The Order of Luthuli in Silver

Wolfie Kodesh (Posthumous) Awarded for:

His brave involvement in the fight against apartheid. He chose to fight on the side of the oppressed in a period where he could have chosen to be silent and lived comfortably on the privilege provided by the colour of his skin.

Profile of Wolfie Kodesh (Posthumous)

Wolfie Kodesh was a renowned political activist who put his life at risk to assist liberation struggle activists such as former President Nelson Mandela to evade security police. Kodesh was born on 6 April 1918. He belonged to a generation of radicals. His grandparents had fled the devastations in Eastern Europe and settled in South Africa.

His contribution to the ultimate overthrow of apartheid was substantial. Kodesh was born in the Transvaal mining town of Benoni but he grew up in Woodstock and neighbouring District Six, Cape Town. He became involved with the South African Communist party in 1938, selling the left wing newspaper, The Guardian. Soon after the outbreak of the Second World War, he joined the Union Defence Force, and fought in the Ethiopian campaign against the Italians. Later, he served with the South African forces in the Western Desert.
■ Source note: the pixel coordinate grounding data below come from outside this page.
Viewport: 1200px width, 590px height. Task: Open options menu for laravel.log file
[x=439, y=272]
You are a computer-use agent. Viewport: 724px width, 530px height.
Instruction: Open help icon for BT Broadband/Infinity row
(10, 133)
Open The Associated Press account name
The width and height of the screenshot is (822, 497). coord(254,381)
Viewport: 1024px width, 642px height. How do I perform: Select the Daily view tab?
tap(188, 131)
His first experience of arrest and detention came in the army, when he espoused the cause of black soldiers. He was charged with mutiny for speaking to them, and agitating for them to receive equal pay, the charges were eventually withdrawn. Back in South Africa after the war, Kodesh became a full-time Communist Party worker in 1947, writing for The Guardian about conditions in the Cape Town townships and continuing to sell the newspaper.

Three years after the Communist Party was banned in 1950, he was served with a banning order preventing him from working openly as a journalist. He carried on nonetheless, and his work with the late Ruth First helped to expose the plight of black workers on the potato farms of the then Eastern Transvaal.

He also wrote an exposé of the Afrikaner secret society, the Broederbond. Former President Nelson Mandela, in his autobiography, A Long Walk To Freedom, recalled the time in 1961, when he went underground and spent two months in Kodesh’s one-room flat in Berea, an inner-city area of Johannesburg. Kodesh moved Mandela from one safe house to another, and his ingenuity kept the future President away from the security police until his capture in Howick, in the then Natal in 1962.